Work order - Can you retype only the lines from the one with "Click the print icon" through the final line of the material, exactly as given?
/---
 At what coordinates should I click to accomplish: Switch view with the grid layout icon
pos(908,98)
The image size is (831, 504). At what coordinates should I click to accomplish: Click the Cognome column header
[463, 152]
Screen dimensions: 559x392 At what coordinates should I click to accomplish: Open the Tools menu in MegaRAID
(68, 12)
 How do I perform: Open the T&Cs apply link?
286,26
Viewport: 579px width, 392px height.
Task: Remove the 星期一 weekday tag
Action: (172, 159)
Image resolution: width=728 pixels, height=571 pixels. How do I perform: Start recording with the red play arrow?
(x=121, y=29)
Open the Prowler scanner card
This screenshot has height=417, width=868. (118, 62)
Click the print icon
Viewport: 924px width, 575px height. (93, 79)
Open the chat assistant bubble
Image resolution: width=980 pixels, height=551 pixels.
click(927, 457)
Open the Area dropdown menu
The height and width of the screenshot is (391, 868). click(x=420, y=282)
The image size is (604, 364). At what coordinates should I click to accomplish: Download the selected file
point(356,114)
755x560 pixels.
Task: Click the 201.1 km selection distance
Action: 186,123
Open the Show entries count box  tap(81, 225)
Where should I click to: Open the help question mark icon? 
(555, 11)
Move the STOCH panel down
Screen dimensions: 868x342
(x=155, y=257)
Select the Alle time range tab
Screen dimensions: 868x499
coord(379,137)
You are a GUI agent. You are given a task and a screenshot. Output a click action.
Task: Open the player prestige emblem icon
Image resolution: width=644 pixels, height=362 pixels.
\---
Finished task -
Click the print icon
Viewport: 924px width, 575px height. (93, 79)
Open the chat assistant bubble
Image resolution: width=980 pixels, height=551 pixels.
click(927, 457)
Open the Area dropdown menu
The height and width of the screenshot is (391, 868). click(x=420, y=282)
The image size is (604, 364). At what coordinates should I click to accomplish: Download the selected file
point(356,114)
755x560 pixels.
Task: Click the 201.1 km selection distance
Action: 186,123
Open the Show entries count box  tap(81, 225)
Where should I click to: Open the help question mark icon? 
(555, 11)
Move the STOCH panel down
Screen dimensions: 868x342
(x=155, y=257)
Select the Alle time range tab
Screen dimensions: 868x499
coord(379,137)
You are a GUI agent. You are given a task and a screenshot. Output a click action.
Task: Open the player prestige emblem icon
Image resolution: width=644 pixels, height=362 pixels.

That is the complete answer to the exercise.